## PROBLEM TO WORK ON
Excluding pictures, give the entries again exactly as they appear.
═════ SOURCE DATA
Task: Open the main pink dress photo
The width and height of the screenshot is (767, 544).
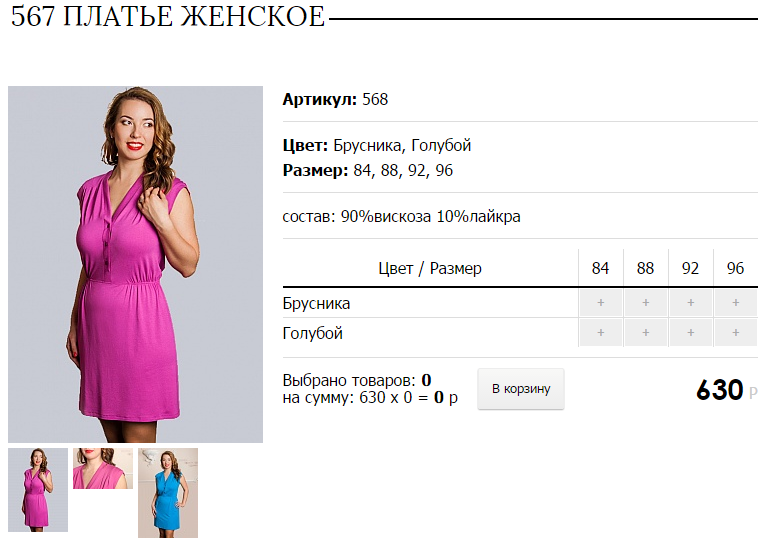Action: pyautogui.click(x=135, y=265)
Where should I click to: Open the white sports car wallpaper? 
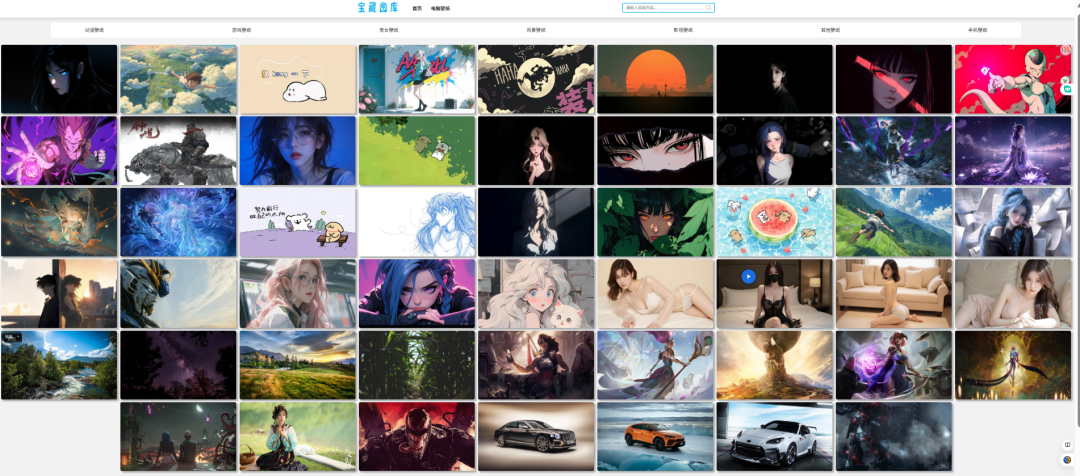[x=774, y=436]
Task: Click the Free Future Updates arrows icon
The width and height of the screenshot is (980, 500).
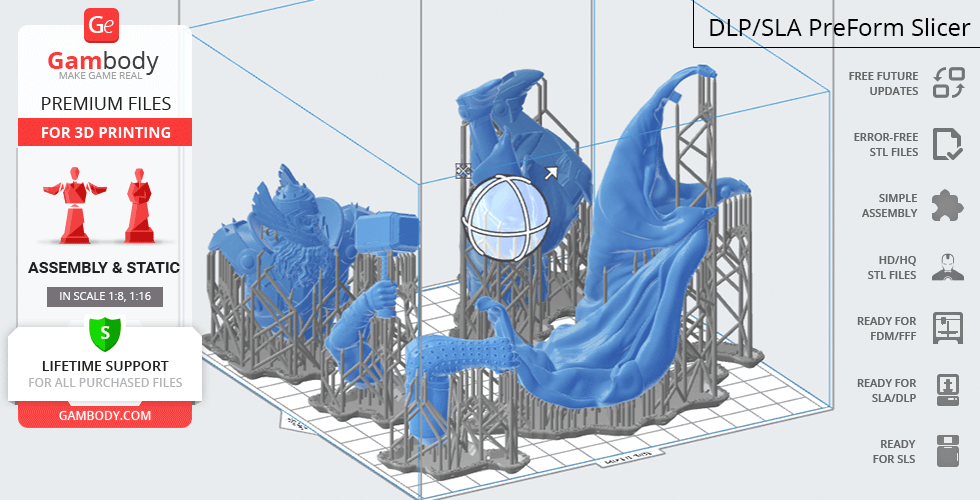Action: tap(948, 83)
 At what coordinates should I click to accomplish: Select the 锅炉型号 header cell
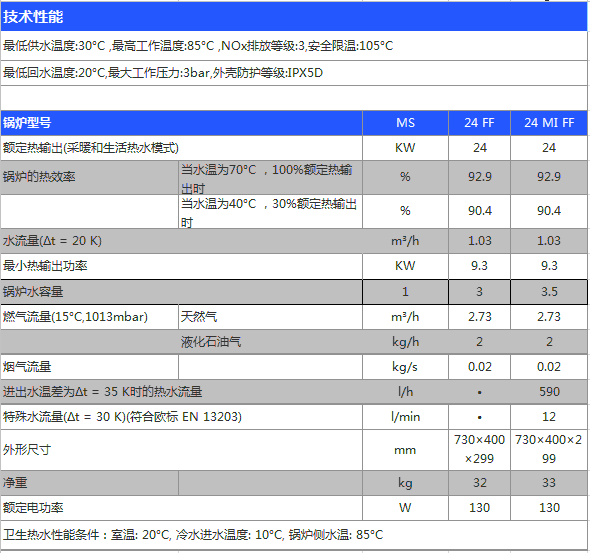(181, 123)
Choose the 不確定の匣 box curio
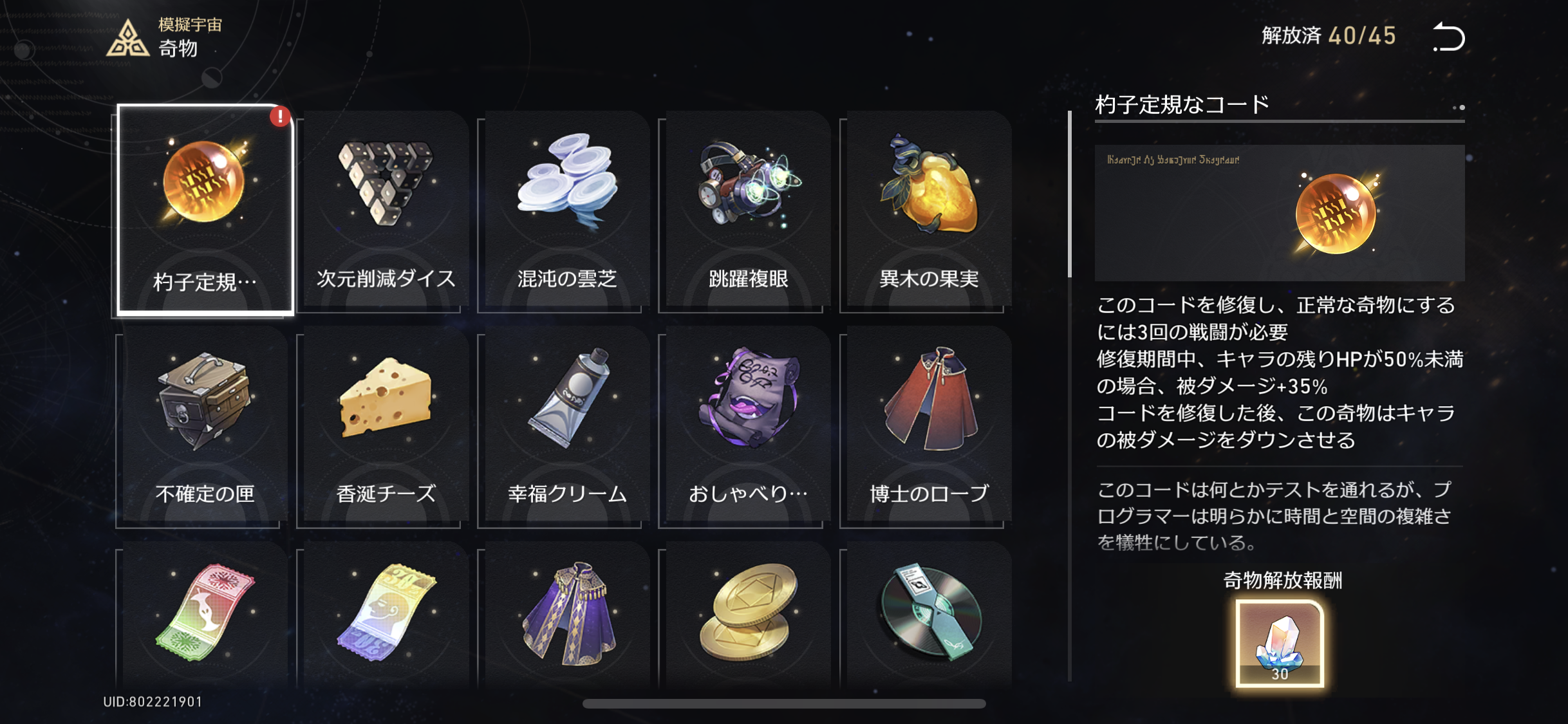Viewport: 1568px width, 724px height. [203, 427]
══════════
## EXERCISE RESPONSE
Task: Open the main pink dress photo
The width and height of the screenshot is (767, 544).
Action: pyautogui.click(x=135, y=265)
Where should I click to: Open the white sports car wallpaper? 
[x=774, y=436]
Task: Click the Free Future Updates arrows icon
The width and height of the screenshot is (980, 500).
Action: tap(948, 83)
 At what coordinates should I click to accomplish: Select the 锅炉型号 header cell
(181, 123)
Choose the 不確定の匣 box curio
Viewport: 1568px width, 724px height. [203, 427]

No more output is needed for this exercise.